I feel I lack a lot of knowledge on exactly why we get NUMA-like effects on Rome and Milan. Perhaps @Log knows some details? It is also an open question to what extent it matters. I suppose it is up for testing with my specific workloads. Though in reality, I did not see much practical differences on my former Opteron rig that I mentioned, that was heavily NUMA-constrained. You are right about the pinning, getting the right cores to be used is no problem. Its memory, pcie slots etc. that has raised some questions for me, and also how to best inform the VM in case it gets more than one compute chiplet.

1 Like

I ordered a 7443P from WiredZone a week ago when it showed in stock.

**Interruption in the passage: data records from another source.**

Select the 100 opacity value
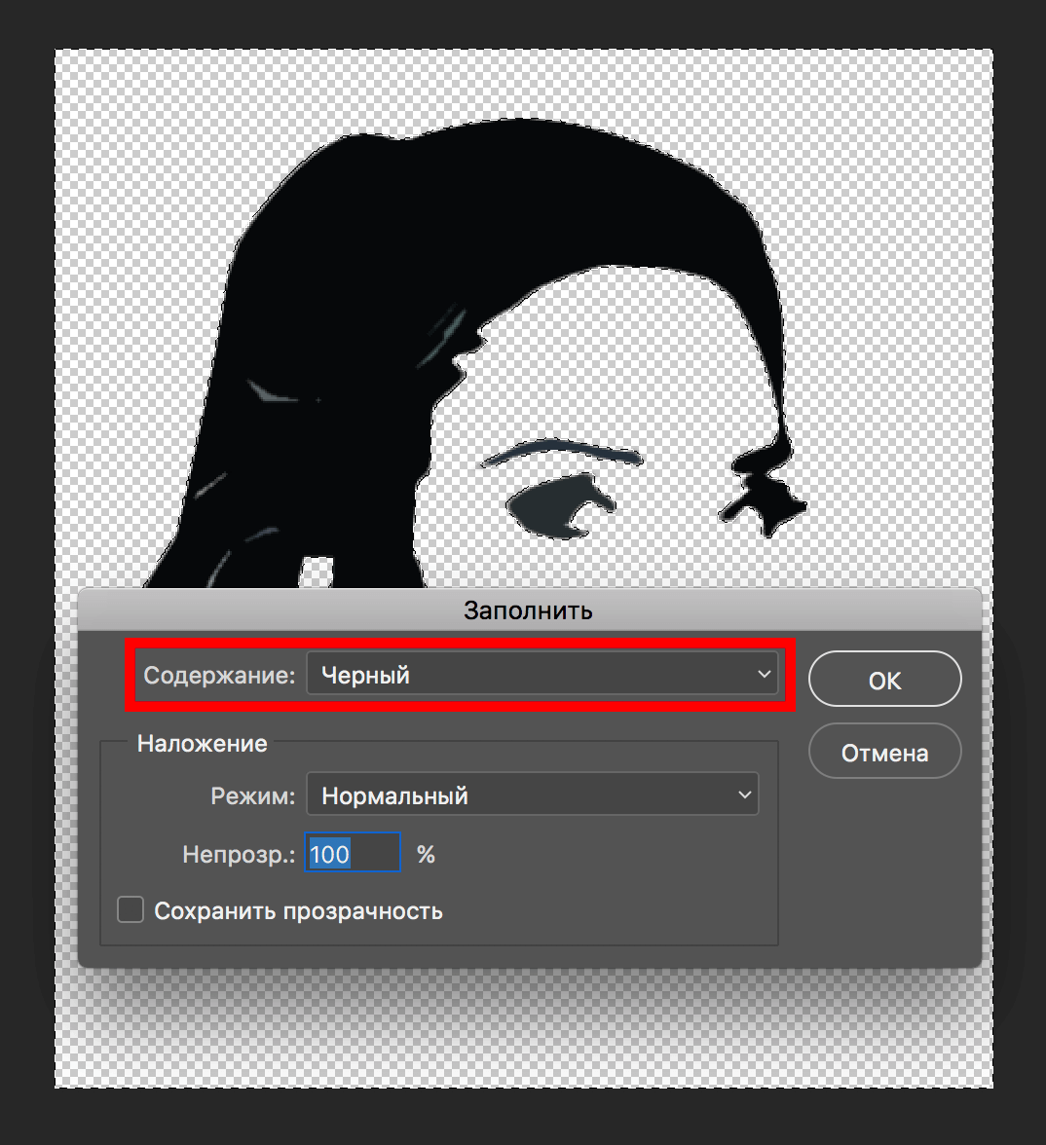The width and height of the screenshot is (1046, 1145). (x=331, y=853)
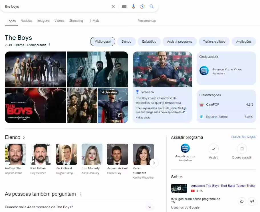Mark the show as Assisti
This screenshot has width=260, height=212.
[x=213, y=149]
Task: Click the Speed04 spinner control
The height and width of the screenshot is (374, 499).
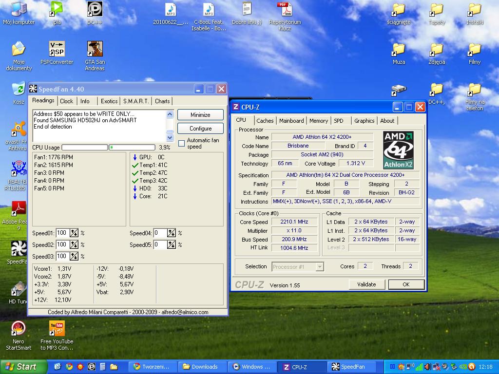Action: (x=172, y=233)
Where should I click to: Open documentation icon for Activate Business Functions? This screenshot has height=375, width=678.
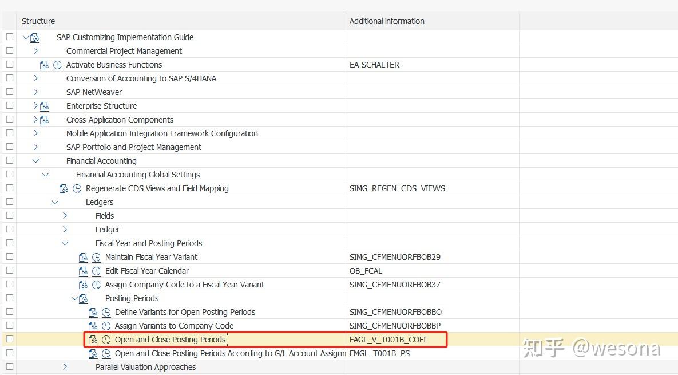click(45, 65)
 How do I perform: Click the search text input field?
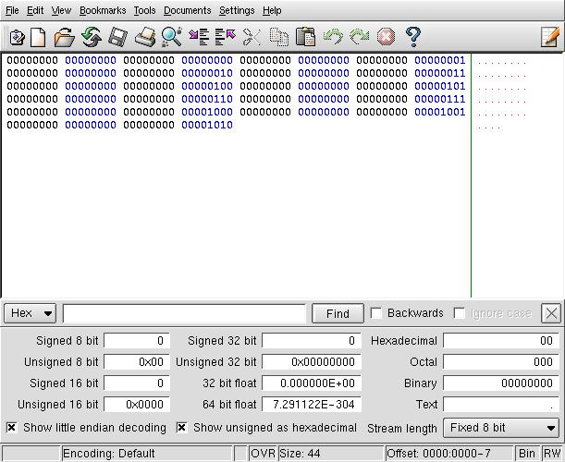pos(184,313)
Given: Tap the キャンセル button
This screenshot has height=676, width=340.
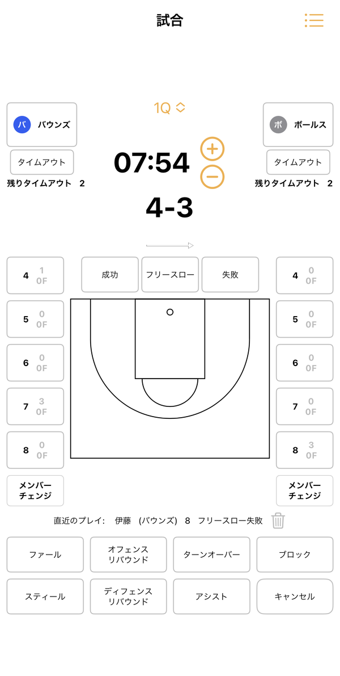Looking at the screenshot, I should click(x=295, y=597).
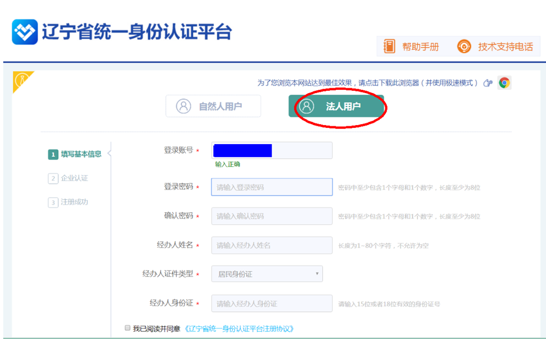Click the 确认密码 input field
The image size is (546, 339).
point(272,216)
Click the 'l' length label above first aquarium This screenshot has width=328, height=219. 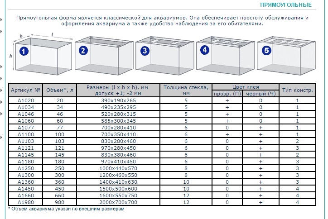[53, 34]
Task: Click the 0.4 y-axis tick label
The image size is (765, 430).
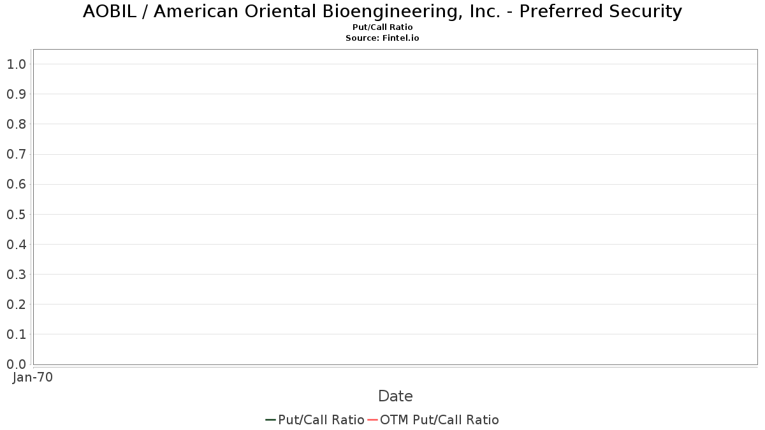Action: click(x=16, y=244)
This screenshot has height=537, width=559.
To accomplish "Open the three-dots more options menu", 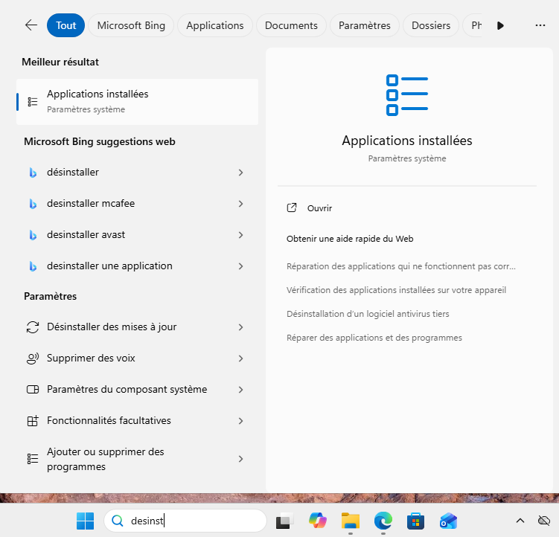I will pos(540,25).
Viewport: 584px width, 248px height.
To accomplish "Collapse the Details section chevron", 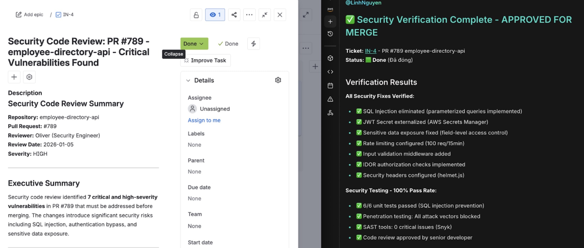I will coord(188,80).
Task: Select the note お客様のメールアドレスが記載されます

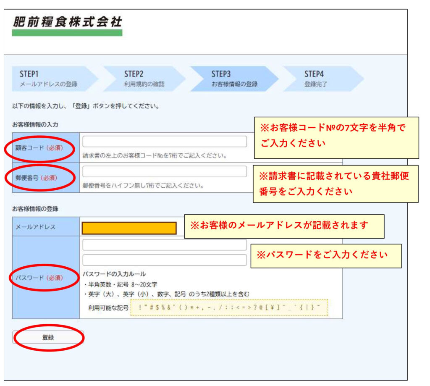Action: tap(284, 226)
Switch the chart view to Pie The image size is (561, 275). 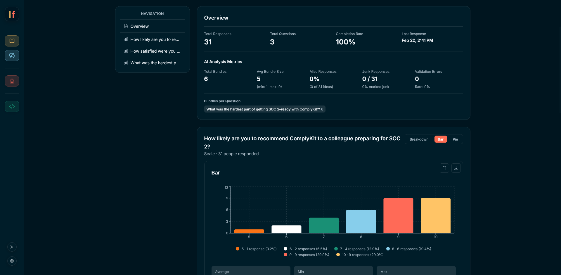coord(455,139)
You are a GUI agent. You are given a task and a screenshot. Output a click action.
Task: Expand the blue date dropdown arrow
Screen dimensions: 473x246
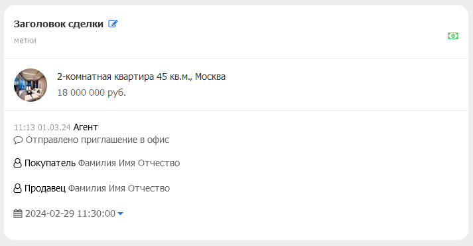pos(120,213)
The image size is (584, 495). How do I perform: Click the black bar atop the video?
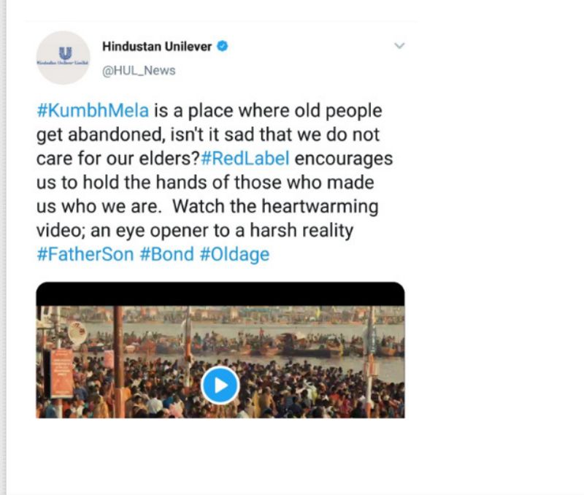pos(220,293)
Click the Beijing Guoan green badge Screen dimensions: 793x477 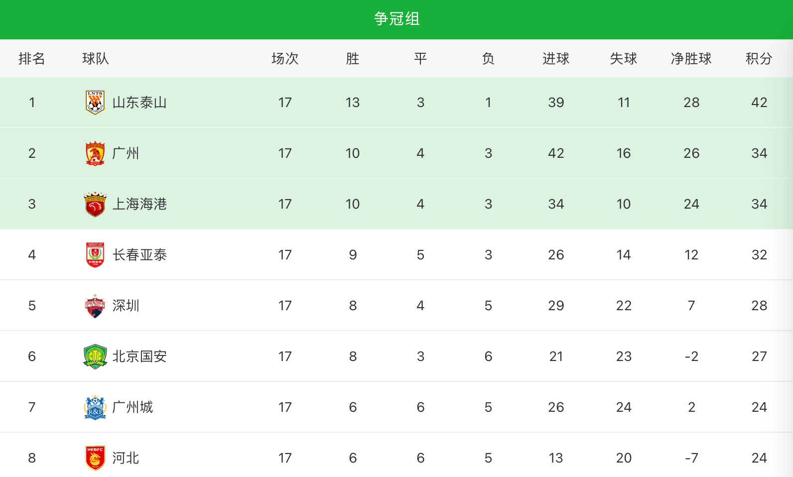[x=95, y=357]
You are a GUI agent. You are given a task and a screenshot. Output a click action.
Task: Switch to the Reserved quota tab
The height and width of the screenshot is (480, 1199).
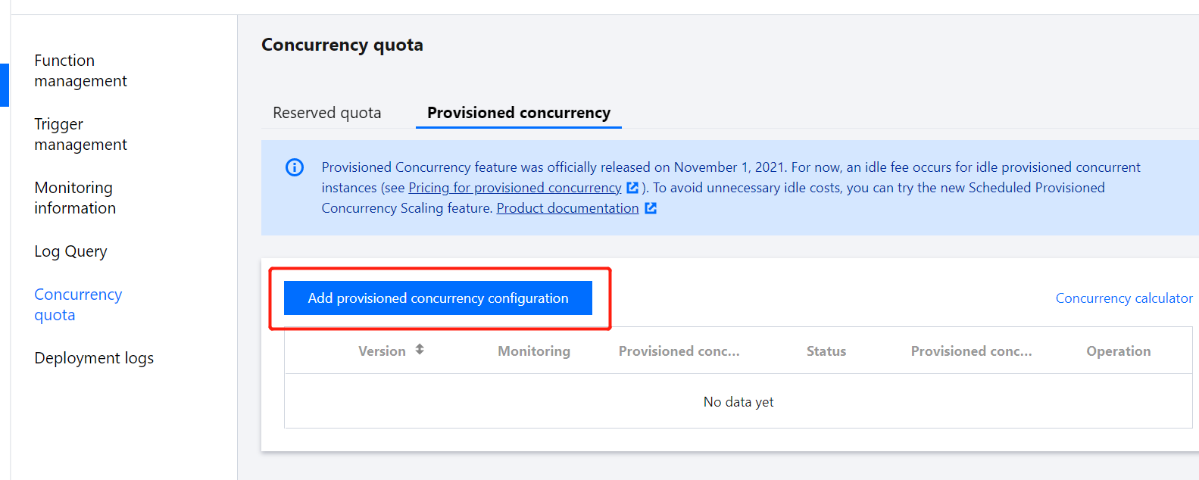point(327,113)
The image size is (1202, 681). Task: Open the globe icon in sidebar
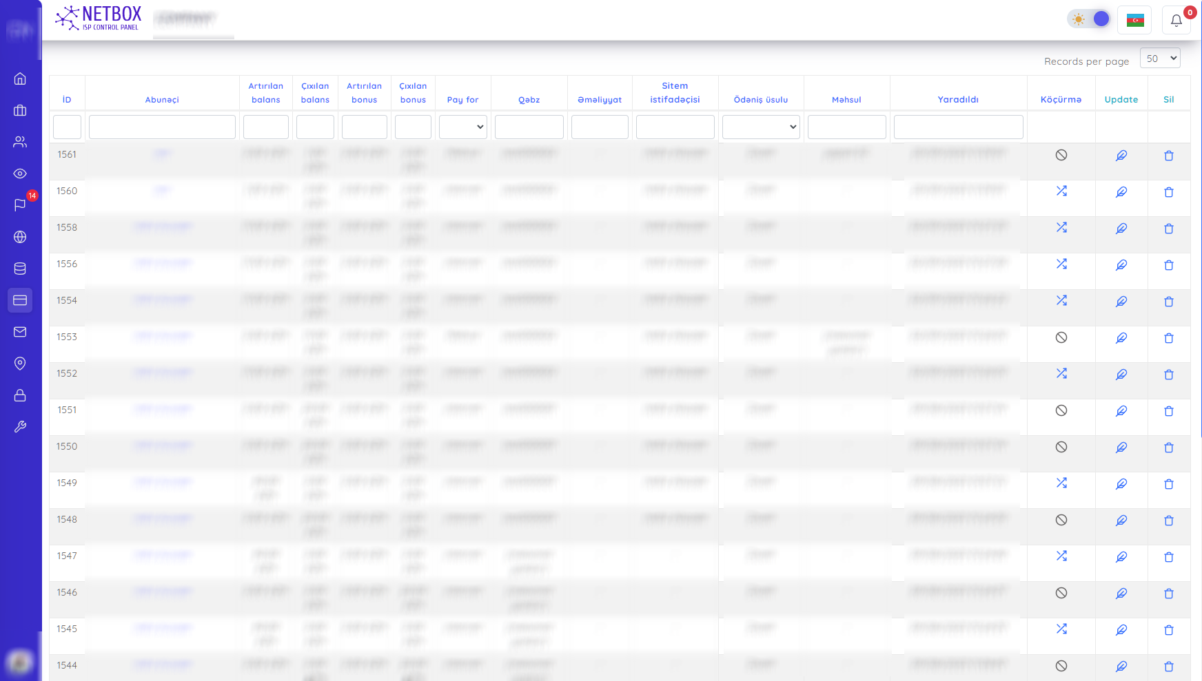point(20,237)
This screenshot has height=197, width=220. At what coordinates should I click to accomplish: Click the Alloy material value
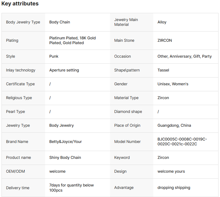(x=162, y=22)
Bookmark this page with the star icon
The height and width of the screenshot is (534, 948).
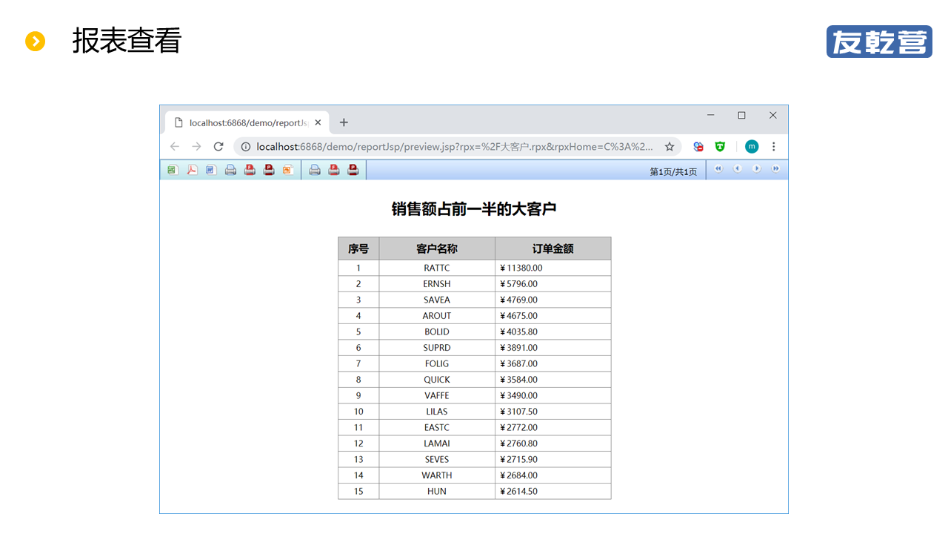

A day later got an apology email that the stocking level was not accurate and I won’t get it till August.

1 Like

That PCIE slot is at 8X speed because the M.2 and Sata are enabled. This motherboard uses jumpers for some reason to configure pcie switching. The manual should have the jumper configurations, and the ServeTheHome review also has them on the last page

It’s actually the second PCIe slot that is shared with an M.2 and some SATA, and by default the motherboard is setup so that this slot is x16. As you can see from the board’s schematic, the first slot has 16 lanes directly wired to it.

In case you haven’t read this entire (rather long) thread, back then I was using an experimental Milan BIOS. I don’t know for sure if it’s related, but since I reverted to the Rome 1.3 BIOS this particular issue has disappeared and slot 1 works as x16. One more reason why beta BIOS should be avoided if possible.

Side note : in a “gaming” use case like Cyberpunk 2077 there is absolutely no impact to running in x8. I wouldn’t have noticed if I hadn’t used GPU-Z to check on something else. But then again, I’m limited to 4K / 60 FPS.